Some disclaimers apply. One limitation is that data availability restricts our definition of regions: we can only distinguish relatively large regions. In our analysis, we have exploited the available data as much as possible; still ideally for some of the countries included in our analysis one would probably use the more disaggregated NUTS 3 level as the most relevant regional level. For most European countries, NUTS 3 level regions are regarded as labor market areas.

A second limitation concerns our indicators of entrepreneurial culture, emphasizing perceived opportunities, perceived skills, and fear of failure. In general, these three indicators are only marginally significant for high growth- or innovation-oriented entrepreneurship. A possible explanation is that the regional indicators relate to “just” starting a business, while the dependent variable concerns people starting a business with a considerable expectations of employment growth. Only perceived skills were indeed linked to low and modest growth-oriented entrepreneurship.

Third, even though many studies have confirmed the positive effect of entrepreneurship on regional economic growth, this does not mean that stimulating entrepreneurship will always improve regional economic performance. A few recent studies (Bosma et al. 2009; Fritsch and Schroeter 2009) show that after reaching a certain level, more entrepreneurship is likely to be harmful for economic performance.

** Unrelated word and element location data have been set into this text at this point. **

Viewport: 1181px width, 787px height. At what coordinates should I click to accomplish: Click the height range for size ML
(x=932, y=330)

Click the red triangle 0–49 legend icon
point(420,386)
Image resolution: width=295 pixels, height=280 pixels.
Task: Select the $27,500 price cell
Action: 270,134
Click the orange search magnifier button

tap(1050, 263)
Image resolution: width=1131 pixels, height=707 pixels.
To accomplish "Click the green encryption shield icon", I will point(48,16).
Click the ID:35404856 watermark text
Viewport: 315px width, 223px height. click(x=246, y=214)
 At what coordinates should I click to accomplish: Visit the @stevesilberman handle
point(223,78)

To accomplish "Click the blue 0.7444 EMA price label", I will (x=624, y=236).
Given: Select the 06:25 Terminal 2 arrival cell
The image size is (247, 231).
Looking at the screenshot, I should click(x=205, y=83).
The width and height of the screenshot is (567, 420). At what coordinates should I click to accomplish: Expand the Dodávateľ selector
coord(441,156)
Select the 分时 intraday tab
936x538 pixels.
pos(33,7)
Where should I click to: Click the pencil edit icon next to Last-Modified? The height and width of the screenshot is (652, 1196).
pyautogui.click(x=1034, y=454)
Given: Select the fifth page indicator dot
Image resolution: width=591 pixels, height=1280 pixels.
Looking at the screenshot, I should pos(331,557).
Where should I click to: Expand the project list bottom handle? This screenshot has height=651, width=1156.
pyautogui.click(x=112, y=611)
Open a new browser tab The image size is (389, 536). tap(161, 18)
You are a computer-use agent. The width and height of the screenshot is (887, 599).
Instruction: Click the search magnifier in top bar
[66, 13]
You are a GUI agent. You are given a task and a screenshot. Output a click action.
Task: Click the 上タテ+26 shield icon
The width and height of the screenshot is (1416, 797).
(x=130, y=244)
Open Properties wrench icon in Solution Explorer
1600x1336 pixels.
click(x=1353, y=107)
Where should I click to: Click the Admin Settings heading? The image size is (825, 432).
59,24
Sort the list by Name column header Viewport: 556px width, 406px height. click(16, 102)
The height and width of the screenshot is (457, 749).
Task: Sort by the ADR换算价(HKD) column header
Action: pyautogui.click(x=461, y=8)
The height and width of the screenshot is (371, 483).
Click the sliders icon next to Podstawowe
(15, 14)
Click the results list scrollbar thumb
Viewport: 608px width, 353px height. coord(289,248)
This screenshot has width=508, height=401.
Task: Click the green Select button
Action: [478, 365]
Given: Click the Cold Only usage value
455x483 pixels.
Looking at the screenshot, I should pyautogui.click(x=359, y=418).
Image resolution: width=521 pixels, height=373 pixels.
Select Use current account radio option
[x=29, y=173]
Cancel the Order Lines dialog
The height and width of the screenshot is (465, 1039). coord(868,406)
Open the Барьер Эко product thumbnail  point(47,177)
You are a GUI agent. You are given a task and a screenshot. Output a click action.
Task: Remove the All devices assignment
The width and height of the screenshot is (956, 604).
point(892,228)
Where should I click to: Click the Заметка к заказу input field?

In this chapter, we aim to identify factors that are positively related to regional entrepreneurship levels by analyzing a sample containing all European regions. This enabled us to make some general claims about regional entrepreneurship policy. However, entrepreneurship policy in specific regions should take into account the specific history, location, and industrial structure of the region. These unique contextual factors might explain how the behavior of entrepreneurs, in how they actively interact with their environments, adapt to new situations, crises (see Feldman 2005), or opportunities using place-specific assets (see Storper 1997) and, finally, build and augment local institutions (see Keeble et al. 1999).